Before my Aristocrat I used Climaxx Beads with great results in my desktops. When I got my first 120 qt cooler I bought more beads. When I got my 2nd 120 qt cooler I used kitty litter. After 1 year I could tell no difference in the cigars stoerd in cooler 1 or 2. After years of saving my $$ I got my Aristocrat and to help stabilze the humidity I tried beads and they couldn't do the job of removing the excess humidity during the spring and summer months. Kitty litter does this easily and with no ill side effects. 

I know some will never use KL because it's KL and thats ok. Beads have something added to hold humidity at a "set point" and are easier to use, KL can "trained" (easily done in a cooler with water) and will work just as well, but for removing excess humidity KL work 10x better and at a fraction of the cost. 
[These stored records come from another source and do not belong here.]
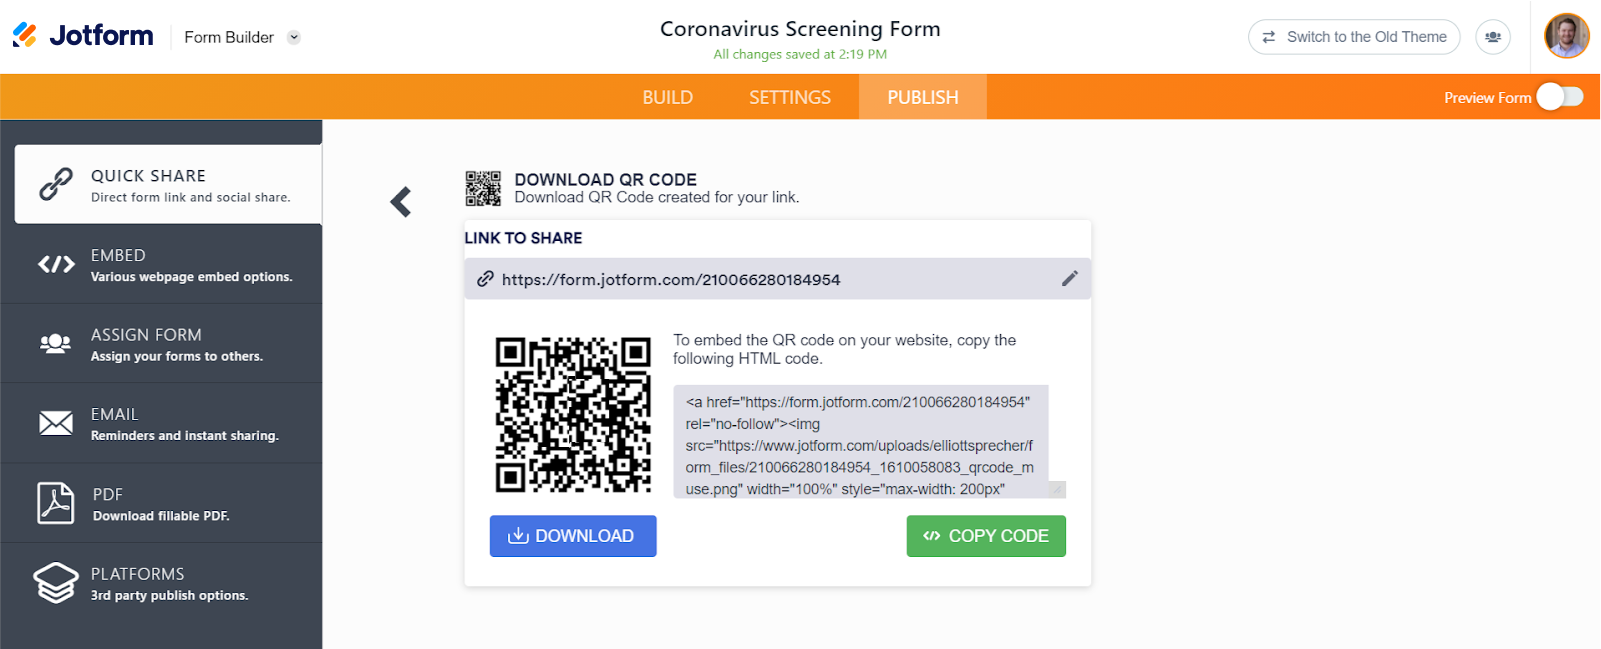Image resolution: width=1601 pixels, height=649 pixels.
Task: Switch to the SETTINGS tab
Action: 790,97
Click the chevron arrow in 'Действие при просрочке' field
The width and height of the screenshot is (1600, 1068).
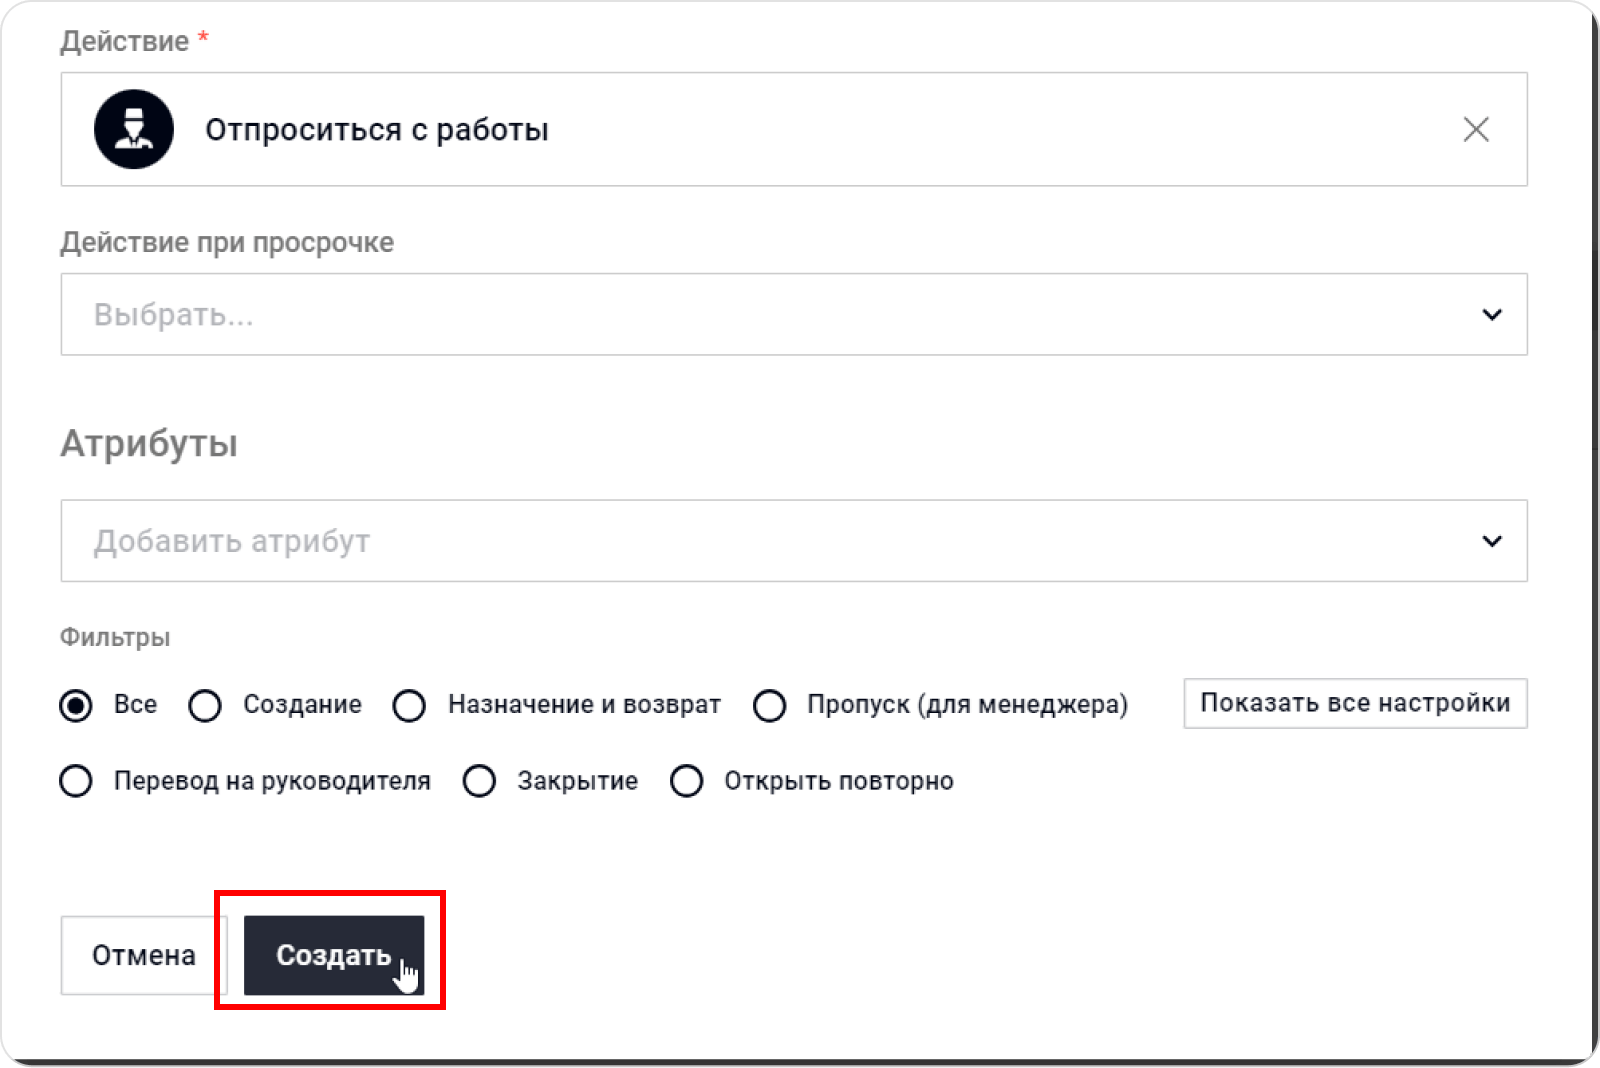pyautogui.click(x=1491, y=315)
Use what ever you feel comfortable. I have 10's of thousands of dollars of cigars and want the best for them and would never do anything to harm them and I've seen no harm in KL in the 5+ yrs I've used them. 

I do not use KL as my primary source of humidity (nor would I use beads) as I don't think either is suitable for anything bigger than a 300 ct desktop. I use a Cigar Oasis in my coolers with the foam removed and Super Absorbant Polymers (SAP) put in their place. In my cheap Robustohumidors (from E-bay) I use SAP's only. In my Aristocrat's Set N Forget I put SAP's in the canisters to keep water from sloshing around as my girls love to open the humidor, smell the aroma and pick me a smoke for our evening walks and they pull the drawers out a little hard sometimes knocking the canisters over and no water spills out this way.

This is my opinion and I came to it with years of trial & error. It is worth exactly what you paid for it. 

This debate has and will go on forever and it's a matter of personal choice now I must go pick out a cigar for the football games, I hope it doesn't taste like cat piss:ss


----------



## gary106334 (Sep 28, 2006)

cf2112 said:


> Beads have something added to hold humidity at a "set point" and are easier to use, KL can "trained" (easily done in a cooler with water) and will work just as well


How do you "train" the KL? I have some and would like to know the best way?


----------



## FriendlyFire (Jun 11, 2007)

I thoght your thinking of using it for the ash tray,



Drazzil said:


> I've heard a lot of different ideas on whether these cat litter beads work as well as the pearls, and, I've got some time on my hands. So, I am going to put the cat litter pearls to the test.
> 
> For the materials for this experiment I will need
> 
> ...


----------



## cf2112 (Feb 27, 2005)

gary106334 said:


> How do you "train" the KL? I have some and would like to know the best way?


I just put some in a cooler with my Cigar Oasis and let it run for a few days. You can do the same by just setting water in an airtight container for a few days until they reach 65% (my preference) I've found they won't go much past 68-71% no matter how long I leave them in, unless you spray water directly on them. In a cooler they will last for months, desktops 4-6 weeks. When you see the humidity drops set a bowl of water in until they come back to your desired level. HINT: using SAP's will let the KL absorb moisture without fear of a water spill, this work with beads also.


----------



## Linder (Nov 8, 2006)

cf2112 said:


> I use a Cigar Oasis in my coolers with the foam removed and Super Absorbant Polymers (SAP) put in their place.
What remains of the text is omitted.